━━ GIVEN DATA ━━
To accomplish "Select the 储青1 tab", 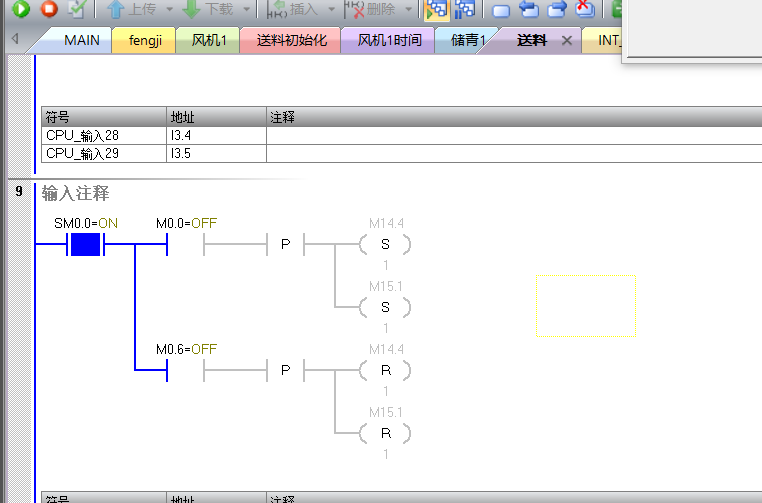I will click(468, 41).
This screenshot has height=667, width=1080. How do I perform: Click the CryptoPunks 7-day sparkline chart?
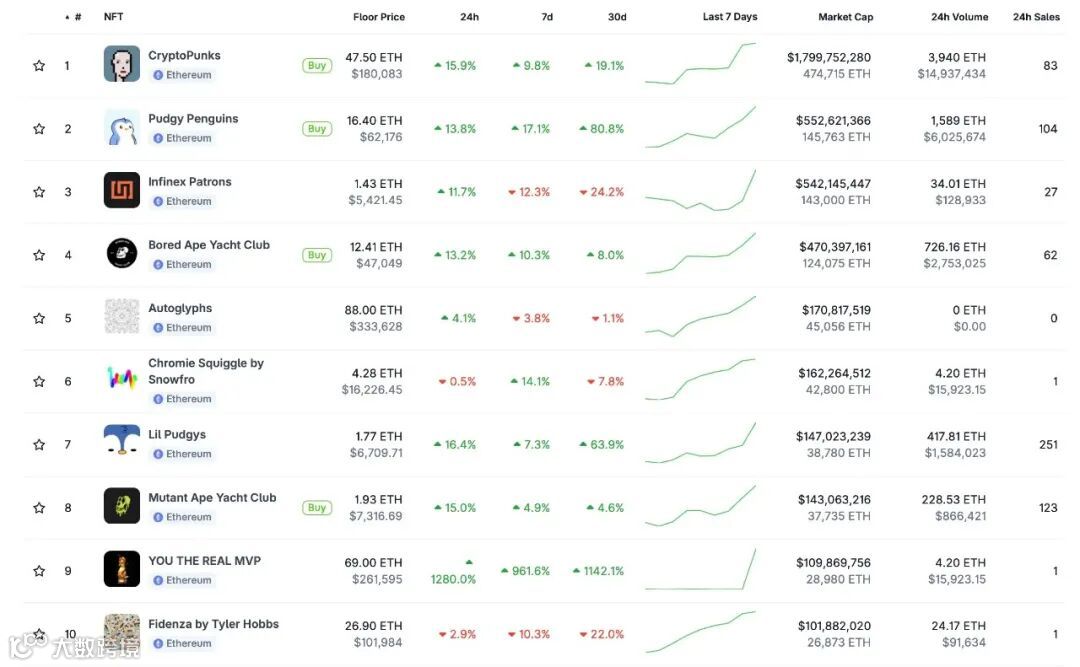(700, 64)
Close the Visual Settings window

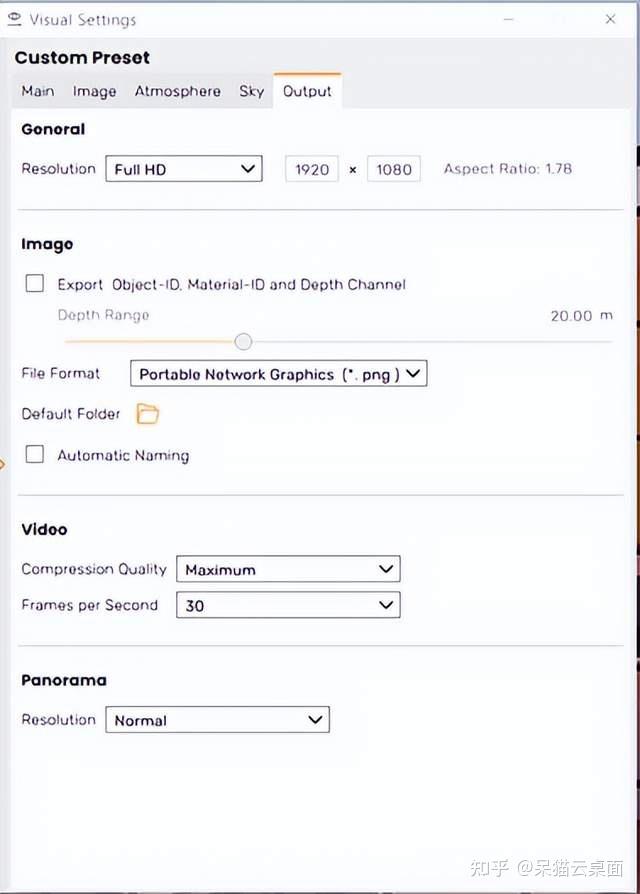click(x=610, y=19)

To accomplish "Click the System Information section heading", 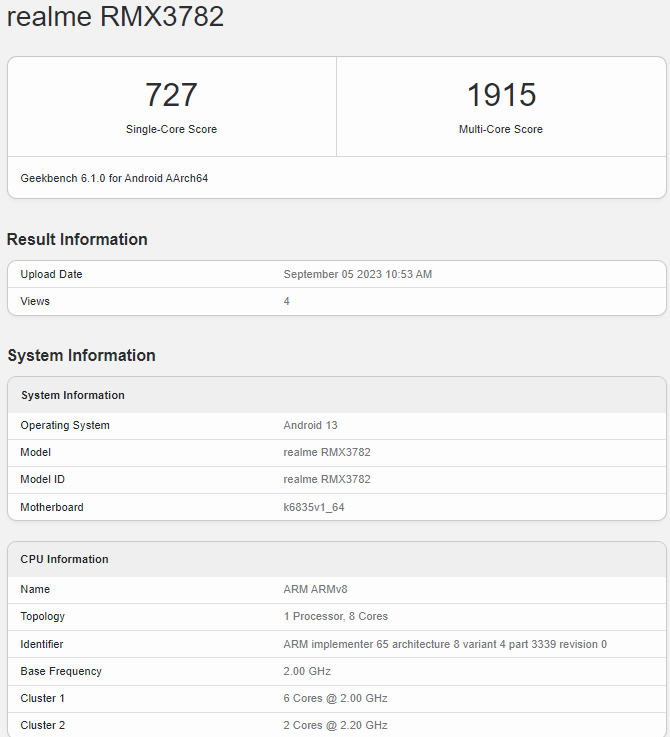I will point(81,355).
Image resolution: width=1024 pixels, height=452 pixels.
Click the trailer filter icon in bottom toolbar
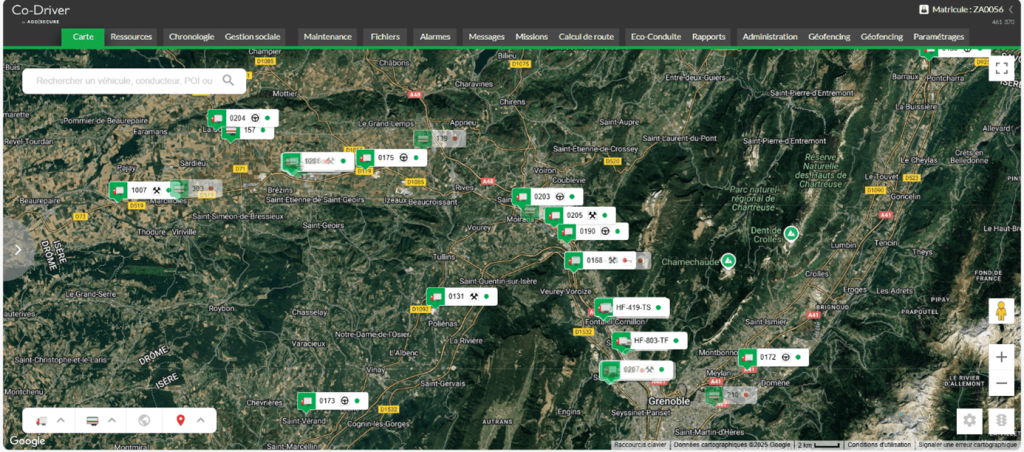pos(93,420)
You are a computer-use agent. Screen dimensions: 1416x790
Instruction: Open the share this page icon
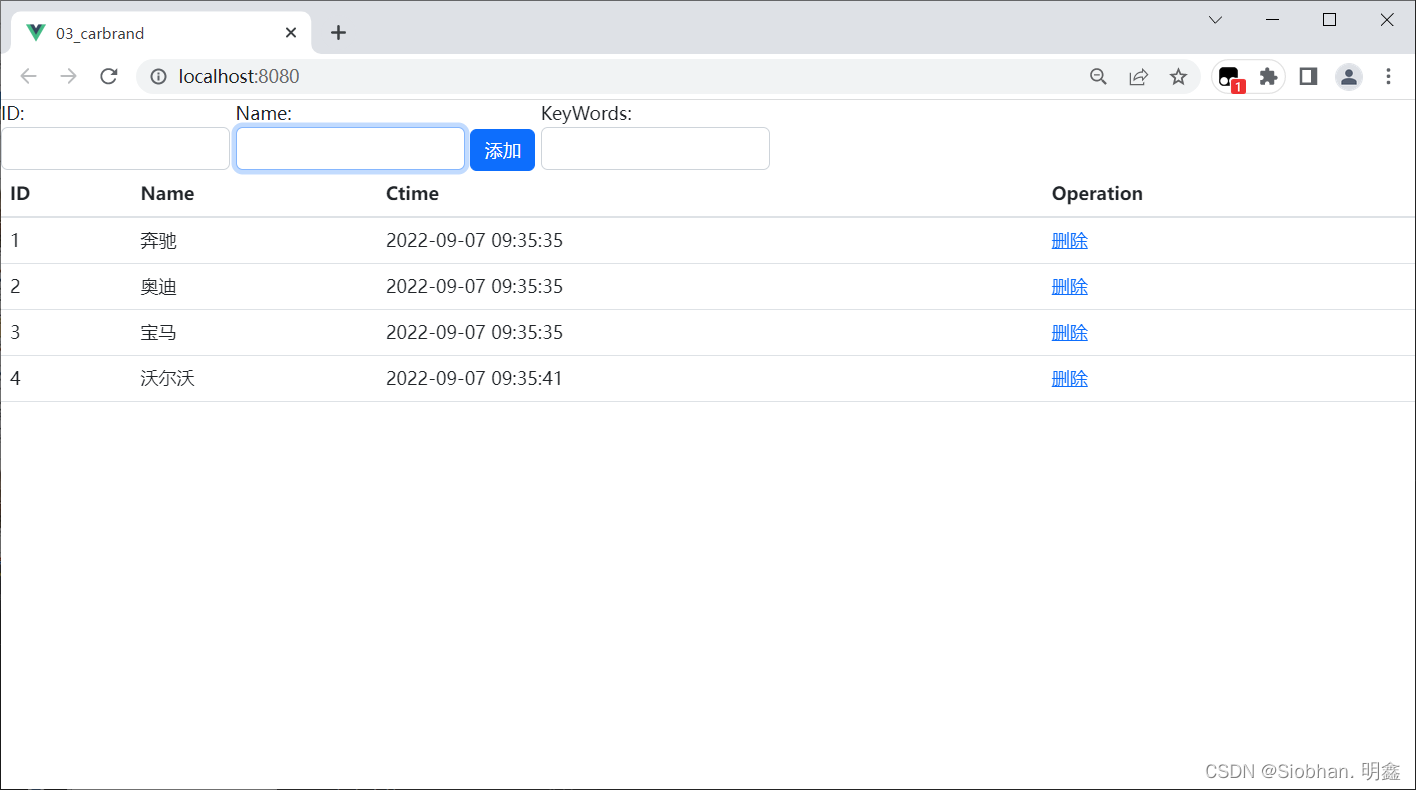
━━━
## [WHAT IS EXPECTED]
Every line from the one that holds "Click the trailer" to the last line of the records above goes into the answer, exactly as written; nothing else does, and no picture does either.

## [THE ANSWER]
Click the trailer filter icon in bottom toolbar
pos(93,420)
You are a computer-use agent. Screen dimensions: 1416x790
Instruction: Open the share this page icon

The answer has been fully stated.